Atrapados en sus propias redes: punto de vista sobre la novela Pampita-Vicuña-Suárez
Pampita eligió exponer la intimidad familiar en el novelón que involucra a Benjamín Vicuña y a “la China” Suárez.
Hace un par de semanas, desde este mismo espacio se puso en discusión el rol de los medios cuando les dieron amplia difusión a los audios con la pelea entre Pampita y Benjamín Vicuña en la intimidad de su hogar. Esta semana, aquella discusión reciente quedó casi ridiculizada por los mismos protagonistas.
En un giro novelesco, insólito e impensado, fue la propia Pampita la que expuso su intimidad familiar, esa misma que suele utilizar como escudo cuando le pide a la prensa que no la acose. La doble vara se hizo evidente.
Explotando la velocidad esquizofrénica que plantean las redes sociales, la modelo puso a disposición de millones de personas y sin que nadie se lo pidiera capturas de pantallas de las cámaras de seguridad de su hogar (que, dicho sea de paso, tiene más cobertura que la casa de Gran Hermano).
Poseída por una especie de ataque de despecho que ella luego definió como una reacción “ante la injusticia”, Pampita ponía así sus pruebas ante el jurado popular en el estrado de Twitter. Para mayor condimento, utilizó a algunos periodistas como voceros jurando por sus hijos (¿hacía falta?) que había visto a su ex Benjamín Vicuña y a Eugenia “China” Suárez teniendo sexo en el mentado motorhome de un set de rodaje.
Completando el cuadro, Carolina Ardohain eligió ir ni más ni menos que a ShowMatch para ocupar la silla que Moria dejó vacía por un viaje al exterior que, digamos, se le complicó. Una movida a contramano de lo que el sentido común le gritaría a cualquier mortal que está atravesando una situación similar. Por supuesto que ahí también le tocó hablar del tema que había estado en cadena nacional durante todo el día.
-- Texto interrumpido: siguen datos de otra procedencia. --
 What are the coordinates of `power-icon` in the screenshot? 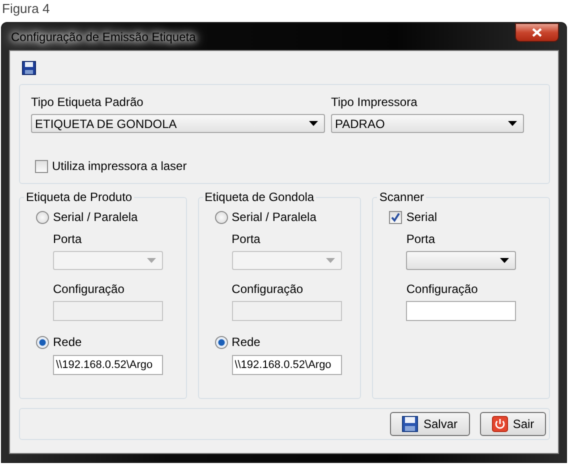 It's located at (500, 424).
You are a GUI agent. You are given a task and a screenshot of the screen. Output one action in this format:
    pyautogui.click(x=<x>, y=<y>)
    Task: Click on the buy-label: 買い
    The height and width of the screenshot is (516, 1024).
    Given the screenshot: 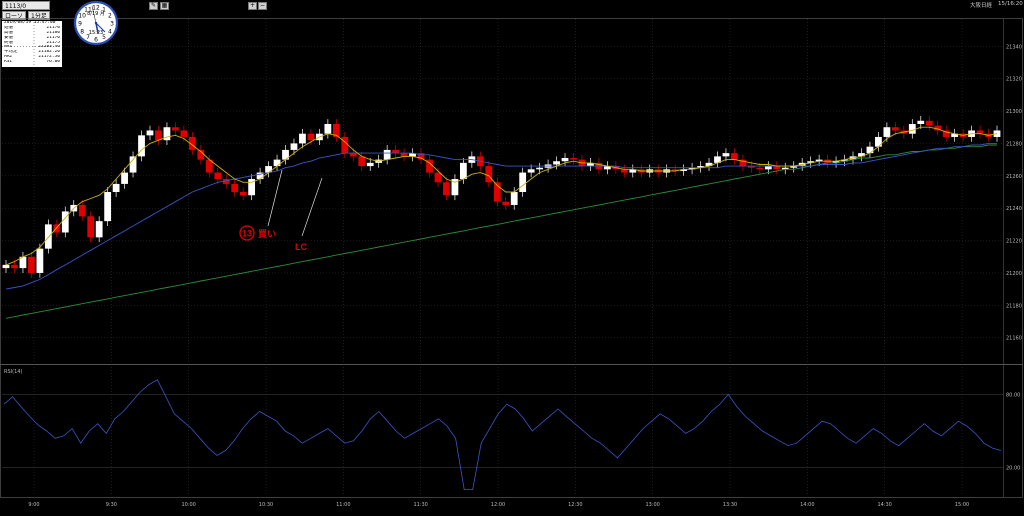 What is the action you would take?
    pyautogui.click(x=267, y=234)
    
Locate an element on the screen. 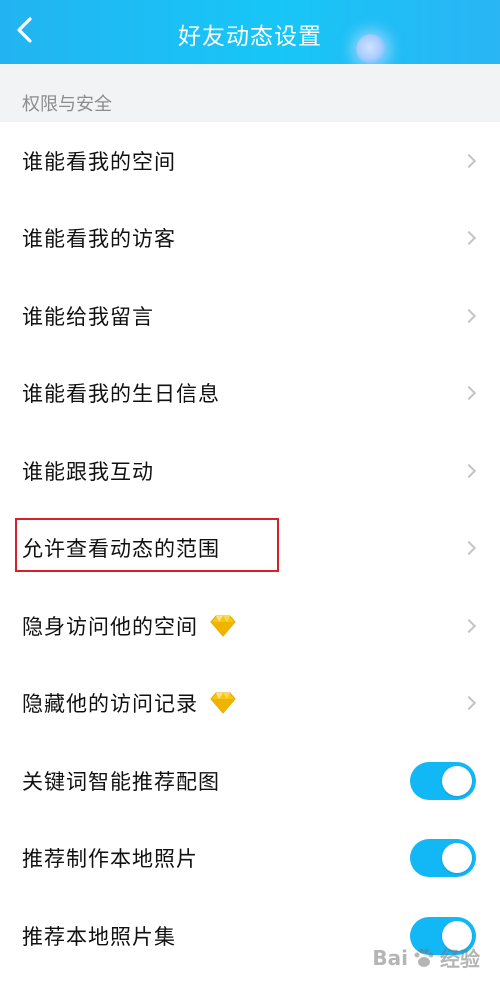  setting-label: 关键词智能推荐配图 is located at coordinates (121, 782).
Cuando la balanza de la justicia mediática parecía inclinarse a favor de Pampita, "la China" Suárez pidió la palabra y en Intrusos salió a decir su verdad, relatando hasta con detalles gastronómicos su versión de los hechos y desatando una serie de memes desopilantes con "la palta" y "la manta amarilla" que trajo de Nepal. Ella, por su parte, puso sus reparos a la hora de empardar el juramento: "No lo juro por mi hija porque ella no tiene nada que ver con esto".
En el medio quedó justamente Vicuña, quien aun cuando tuvo la reacción pública más lógica (callarse y no tirar más nafta en ese infierno), quedó en off side cuando le dijo a un notero "se dicen muchas mentiras" y el cronista le replicó con la cruda verdad: "¡Pero la que está hablando es Carolina!". Luego el chileno envió a los medios un acta notarial para solicitar que "se abstengan de exhibir, difundir y/o divulgar datos, información o imágenes", pero esta vez la prensa corrió por detrás a los dichos públicos de los involucrados. El rumor había empezado por su casa.
Enredados
Este combo de megaexposición y visibilidad constante que plantea el universo de las redes sociales está creando nuevas reglas que tienen múltiples consecuencias. Así como hay “celebridades anónimas” nacidas al fragor de YouTube, aquellos que ya gozaban del estatus de famoso se sienten en la obligación de tuitear para mantener su condición, empezando a hacer permeable su otrora burbuja infranqueable. En general, se preocupan por ofrecer una extensión de su universo que se presume de glamour y éxito.
Pero Pampita primero, y “la China” después, rompieron la máxima tácita que rige en las redes (y que encuentra su punto cumbre en Instagram): publica sólo lo bueno, que para lo malo ya está la vida real.
En esta triste batalla de egos y traiciones, el público se vio prácticamente interpelado a elegir entre una de las dos versiones, y, para convencer al soberano, las involucradas se metieron en el barro aun cuando en su esfera laboral son impolutas protagonistas de comerciales de productos de belleza.